TO: All Interested Persons


 1. On February 28, 2008, the Department of Public Health and Human Services published MAR Notice No. 37-432 pertaining to the public hearing on the proposed adoption of the above-stated rules, at page 376 of the 2008 Montana Administrative Register, issue number 4.


2. The department has adopted New Rules I (37.85.903) and II (37.85.905) as proposed.


3. The department has thoroughly considered all commentary received. The comments received and the department's response to each follow:


COMMENT #1: One commentor opposed the adoption of new Rule I (ARM 37.85.903) and Rule II (ARM 37.85.905), requiring reporting of National Drug Codes (NDCs) on all physician administered drugs. The commentor complained about the high cost of implementation for its urban hospitals and clinics. In addition, the commentor stated it believes the cost to implement the billing changes, and maintain data bases and record-keeping processes outweighs any program savings to Medicaid. The commentor requests that the department suspend the proposed rule indefinitely until such time as [true] savings can be evaluated.


RESPONSE: The department does not have authority to suspend implementation of the Deficit Reduction Act of 2005 (DRA), Public Law No. 109-171 pertaining to Medicaid reimbursement for prescription drugs. Section 6002 of the DRA amends section 1903(i)(10) of the Social Security Act (the Act) by prohibiting Medicaid Federal Financial Participation (FFP) for physician administered drugs unless states submit the utilization data described in section 1927(a) of the Act. It also amends section 1927 of the Act to require the submission of utilization data for physician administered drugs. Under DRA, implementation was to have been effective January 1, 2008. The department requested additional time to implement the DRA requirements and the Centers for Medicare and Medicaid Services (CMS), the federal agency overseeing state Medicaid programs, only granted a delay until April 1, 2008.


COMMENT #2: Another commentor opposed adoption of new Rule I (ARM 37.85.903) and Rule II (ARM 37.85.905) due to the high cost of implementation for their rural hospitals and clinics. The commentor requested that the department postpone implementation of the requirements for at least two years to allow the provider time for their electronic medical records system to become fully operational.

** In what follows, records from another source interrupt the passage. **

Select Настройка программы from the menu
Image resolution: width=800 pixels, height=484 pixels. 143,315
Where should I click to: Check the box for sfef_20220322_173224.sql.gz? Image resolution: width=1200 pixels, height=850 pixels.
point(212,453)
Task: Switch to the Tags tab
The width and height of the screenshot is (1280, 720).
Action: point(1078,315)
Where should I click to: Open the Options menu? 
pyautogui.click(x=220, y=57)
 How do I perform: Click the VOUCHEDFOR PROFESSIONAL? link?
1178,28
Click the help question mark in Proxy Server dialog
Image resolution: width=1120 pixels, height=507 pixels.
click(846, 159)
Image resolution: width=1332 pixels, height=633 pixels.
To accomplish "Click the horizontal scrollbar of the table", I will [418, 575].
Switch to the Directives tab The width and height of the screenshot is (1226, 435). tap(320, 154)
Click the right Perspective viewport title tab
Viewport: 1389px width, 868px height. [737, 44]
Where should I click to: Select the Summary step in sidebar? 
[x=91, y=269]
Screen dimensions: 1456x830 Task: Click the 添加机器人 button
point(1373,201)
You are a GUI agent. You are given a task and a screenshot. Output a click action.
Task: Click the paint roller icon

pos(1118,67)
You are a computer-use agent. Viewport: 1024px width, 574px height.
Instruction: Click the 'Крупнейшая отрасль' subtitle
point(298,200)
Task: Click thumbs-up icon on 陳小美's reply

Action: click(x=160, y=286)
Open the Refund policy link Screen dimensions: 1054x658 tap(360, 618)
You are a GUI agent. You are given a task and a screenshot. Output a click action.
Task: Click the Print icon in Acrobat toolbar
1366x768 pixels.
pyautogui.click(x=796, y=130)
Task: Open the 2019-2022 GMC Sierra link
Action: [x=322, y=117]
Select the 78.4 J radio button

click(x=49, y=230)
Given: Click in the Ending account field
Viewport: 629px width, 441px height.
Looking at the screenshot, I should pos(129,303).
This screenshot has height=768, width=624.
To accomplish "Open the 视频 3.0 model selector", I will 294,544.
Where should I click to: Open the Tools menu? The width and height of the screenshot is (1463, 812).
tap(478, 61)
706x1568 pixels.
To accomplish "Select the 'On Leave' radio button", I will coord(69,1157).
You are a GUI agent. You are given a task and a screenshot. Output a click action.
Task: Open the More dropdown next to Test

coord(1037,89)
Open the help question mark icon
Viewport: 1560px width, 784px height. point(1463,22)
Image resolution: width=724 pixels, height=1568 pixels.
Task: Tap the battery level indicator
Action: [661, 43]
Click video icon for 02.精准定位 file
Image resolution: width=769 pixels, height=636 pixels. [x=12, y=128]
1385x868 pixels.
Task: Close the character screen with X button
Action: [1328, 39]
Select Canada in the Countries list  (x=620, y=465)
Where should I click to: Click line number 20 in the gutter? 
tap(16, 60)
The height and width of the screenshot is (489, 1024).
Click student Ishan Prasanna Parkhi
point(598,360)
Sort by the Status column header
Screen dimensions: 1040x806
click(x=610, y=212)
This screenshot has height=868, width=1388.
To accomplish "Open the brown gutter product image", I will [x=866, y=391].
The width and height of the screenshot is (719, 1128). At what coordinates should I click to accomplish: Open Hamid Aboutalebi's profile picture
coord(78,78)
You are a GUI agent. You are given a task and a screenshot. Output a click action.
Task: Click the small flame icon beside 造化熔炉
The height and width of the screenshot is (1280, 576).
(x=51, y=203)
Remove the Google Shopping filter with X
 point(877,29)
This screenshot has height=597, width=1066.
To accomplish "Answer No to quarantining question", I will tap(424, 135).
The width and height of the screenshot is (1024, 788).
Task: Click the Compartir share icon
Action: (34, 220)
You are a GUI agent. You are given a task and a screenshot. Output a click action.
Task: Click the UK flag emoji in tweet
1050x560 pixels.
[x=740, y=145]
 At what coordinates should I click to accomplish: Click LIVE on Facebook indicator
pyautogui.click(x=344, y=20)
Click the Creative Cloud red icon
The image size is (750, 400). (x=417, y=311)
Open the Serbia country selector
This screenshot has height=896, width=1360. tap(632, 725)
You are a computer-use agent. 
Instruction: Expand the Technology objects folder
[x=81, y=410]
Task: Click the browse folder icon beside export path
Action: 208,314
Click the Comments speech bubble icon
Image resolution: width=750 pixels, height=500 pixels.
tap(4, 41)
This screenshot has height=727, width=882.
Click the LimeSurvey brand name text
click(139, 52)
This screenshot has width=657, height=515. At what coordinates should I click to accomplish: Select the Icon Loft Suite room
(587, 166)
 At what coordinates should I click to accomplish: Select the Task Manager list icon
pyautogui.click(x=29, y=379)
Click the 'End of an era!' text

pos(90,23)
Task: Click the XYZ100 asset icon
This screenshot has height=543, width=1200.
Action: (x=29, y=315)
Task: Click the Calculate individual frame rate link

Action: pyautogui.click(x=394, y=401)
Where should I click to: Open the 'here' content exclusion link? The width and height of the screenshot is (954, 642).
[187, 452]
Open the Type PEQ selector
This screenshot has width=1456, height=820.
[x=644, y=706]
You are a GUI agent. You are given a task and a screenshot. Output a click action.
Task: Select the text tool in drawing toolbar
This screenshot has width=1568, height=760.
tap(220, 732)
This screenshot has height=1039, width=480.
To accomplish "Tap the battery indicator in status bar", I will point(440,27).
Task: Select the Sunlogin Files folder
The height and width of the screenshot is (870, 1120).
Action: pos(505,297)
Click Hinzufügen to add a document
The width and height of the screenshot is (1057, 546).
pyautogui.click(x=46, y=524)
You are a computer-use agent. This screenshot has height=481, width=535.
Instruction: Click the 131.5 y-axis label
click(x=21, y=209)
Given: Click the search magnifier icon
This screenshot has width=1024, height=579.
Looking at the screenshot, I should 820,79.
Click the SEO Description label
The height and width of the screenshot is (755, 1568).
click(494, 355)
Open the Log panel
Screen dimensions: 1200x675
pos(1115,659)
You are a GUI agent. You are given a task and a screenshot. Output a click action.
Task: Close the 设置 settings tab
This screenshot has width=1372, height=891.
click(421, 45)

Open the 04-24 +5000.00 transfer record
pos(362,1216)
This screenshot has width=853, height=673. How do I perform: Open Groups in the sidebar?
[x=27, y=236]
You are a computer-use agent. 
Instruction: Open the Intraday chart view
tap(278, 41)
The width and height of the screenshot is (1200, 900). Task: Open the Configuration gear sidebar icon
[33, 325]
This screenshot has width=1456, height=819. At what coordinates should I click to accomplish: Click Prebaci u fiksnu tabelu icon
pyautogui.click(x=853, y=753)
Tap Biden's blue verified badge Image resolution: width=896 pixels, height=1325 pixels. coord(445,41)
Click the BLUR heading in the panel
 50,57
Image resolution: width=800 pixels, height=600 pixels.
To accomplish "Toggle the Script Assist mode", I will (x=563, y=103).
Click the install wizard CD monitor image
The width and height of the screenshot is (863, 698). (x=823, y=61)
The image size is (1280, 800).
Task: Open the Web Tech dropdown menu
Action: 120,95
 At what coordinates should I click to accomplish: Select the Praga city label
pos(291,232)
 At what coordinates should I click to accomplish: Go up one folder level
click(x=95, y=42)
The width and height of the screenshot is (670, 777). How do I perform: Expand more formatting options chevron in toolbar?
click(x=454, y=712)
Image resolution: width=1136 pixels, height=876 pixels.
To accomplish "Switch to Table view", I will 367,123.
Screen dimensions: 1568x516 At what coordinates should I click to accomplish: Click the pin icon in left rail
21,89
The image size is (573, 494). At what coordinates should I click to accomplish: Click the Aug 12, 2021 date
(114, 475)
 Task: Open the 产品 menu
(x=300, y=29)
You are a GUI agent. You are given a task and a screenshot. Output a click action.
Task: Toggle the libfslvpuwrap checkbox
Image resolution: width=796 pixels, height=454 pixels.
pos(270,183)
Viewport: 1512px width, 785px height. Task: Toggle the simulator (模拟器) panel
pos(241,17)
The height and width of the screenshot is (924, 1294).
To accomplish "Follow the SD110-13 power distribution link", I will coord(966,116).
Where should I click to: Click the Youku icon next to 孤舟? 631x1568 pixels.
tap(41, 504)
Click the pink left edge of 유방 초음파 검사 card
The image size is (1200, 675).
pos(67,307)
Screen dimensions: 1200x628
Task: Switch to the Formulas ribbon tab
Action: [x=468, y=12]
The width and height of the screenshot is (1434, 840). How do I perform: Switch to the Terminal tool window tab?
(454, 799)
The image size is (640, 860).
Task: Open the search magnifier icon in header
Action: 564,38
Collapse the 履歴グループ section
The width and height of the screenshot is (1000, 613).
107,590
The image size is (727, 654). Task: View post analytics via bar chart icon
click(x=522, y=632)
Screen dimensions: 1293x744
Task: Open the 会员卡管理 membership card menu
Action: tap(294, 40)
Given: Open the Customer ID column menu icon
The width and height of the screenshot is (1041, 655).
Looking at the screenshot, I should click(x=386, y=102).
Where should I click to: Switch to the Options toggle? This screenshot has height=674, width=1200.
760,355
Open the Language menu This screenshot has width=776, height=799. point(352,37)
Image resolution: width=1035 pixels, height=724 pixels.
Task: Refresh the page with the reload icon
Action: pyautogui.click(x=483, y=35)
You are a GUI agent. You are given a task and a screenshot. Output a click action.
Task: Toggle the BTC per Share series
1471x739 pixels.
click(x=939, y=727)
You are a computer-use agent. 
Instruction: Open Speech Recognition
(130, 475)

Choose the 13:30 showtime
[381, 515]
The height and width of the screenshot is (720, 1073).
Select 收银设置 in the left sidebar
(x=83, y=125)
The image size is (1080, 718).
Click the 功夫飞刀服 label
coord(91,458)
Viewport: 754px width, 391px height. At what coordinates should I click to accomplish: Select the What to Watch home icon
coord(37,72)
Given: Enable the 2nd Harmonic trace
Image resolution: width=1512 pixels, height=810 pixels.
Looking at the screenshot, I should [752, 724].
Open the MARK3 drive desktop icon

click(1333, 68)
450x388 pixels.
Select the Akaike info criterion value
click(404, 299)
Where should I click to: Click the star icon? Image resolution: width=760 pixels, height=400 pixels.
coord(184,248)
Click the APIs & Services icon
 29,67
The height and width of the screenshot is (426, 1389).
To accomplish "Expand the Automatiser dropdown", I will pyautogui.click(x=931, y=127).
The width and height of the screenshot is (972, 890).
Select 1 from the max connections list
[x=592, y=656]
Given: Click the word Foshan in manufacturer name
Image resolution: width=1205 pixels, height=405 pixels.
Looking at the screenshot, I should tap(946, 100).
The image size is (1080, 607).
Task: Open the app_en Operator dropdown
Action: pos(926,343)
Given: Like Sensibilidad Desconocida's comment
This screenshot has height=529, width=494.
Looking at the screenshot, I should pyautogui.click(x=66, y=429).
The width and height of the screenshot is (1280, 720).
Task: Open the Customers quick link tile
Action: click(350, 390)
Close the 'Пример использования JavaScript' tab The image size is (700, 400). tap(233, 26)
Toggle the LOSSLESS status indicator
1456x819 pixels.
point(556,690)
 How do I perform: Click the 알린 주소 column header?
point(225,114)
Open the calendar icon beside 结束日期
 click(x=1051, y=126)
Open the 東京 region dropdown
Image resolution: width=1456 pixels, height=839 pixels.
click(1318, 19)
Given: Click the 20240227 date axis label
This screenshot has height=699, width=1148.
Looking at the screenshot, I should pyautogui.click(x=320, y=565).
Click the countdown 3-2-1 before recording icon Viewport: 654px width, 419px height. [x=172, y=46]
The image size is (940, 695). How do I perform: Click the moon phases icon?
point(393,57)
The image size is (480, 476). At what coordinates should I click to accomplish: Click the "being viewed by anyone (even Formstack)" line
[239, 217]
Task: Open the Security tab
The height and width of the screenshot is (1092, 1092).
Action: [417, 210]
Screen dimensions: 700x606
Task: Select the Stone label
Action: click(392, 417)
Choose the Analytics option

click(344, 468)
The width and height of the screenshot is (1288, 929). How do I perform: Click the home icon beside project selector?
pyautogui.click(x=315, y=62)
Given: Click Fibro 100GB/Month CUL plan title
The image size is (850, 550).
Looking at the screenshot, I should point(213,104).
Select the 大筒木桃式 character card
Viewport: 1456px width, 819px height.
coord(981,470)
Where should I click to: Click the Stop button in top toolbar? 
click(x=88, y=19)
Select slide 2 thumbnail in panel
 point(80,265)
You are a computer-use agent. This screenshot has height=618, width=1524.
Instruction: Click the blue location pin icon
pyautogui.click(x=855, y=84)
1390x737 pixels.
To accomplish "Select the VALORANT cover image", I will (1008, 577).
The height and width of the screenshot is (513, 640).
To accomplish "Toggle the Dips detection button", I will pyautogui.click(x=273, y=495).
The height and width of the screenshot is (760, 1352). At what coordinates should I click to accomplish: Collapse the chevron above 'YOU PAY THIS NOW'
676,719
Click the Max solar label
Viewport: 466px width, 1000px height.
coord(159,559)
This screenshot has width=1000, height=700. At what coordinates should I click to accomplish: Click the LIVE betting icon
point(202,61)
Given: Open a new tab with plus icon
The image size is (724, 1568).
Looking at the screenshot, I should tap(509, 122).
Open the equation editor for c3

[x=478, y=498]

RESPONSE: The department does not have authority to postpone implementation of the Medicaid prescription drug requirements of the DRA. States are not required to participate in the Medicaid program, but if they do they must comply with the requirements of the Medicaid Act and its regulations. The department anticipates rebates of approximately $81,396 for state fiscal year (SFY) 2008 and approximately $325,584 for SFY 2009 with state shares of $25,615 and $79,777 respectively. Failure to comply would not only result in loss of the state's share of rebates but would also result in the loss of FFP for physician administered drugs. The department cannot afford the loss of FFP for failure to comply. In addition, collections of rebates will far outweigh the initial setup and maintenance costs in the long run. For a further explanation, please see the response to comment #1.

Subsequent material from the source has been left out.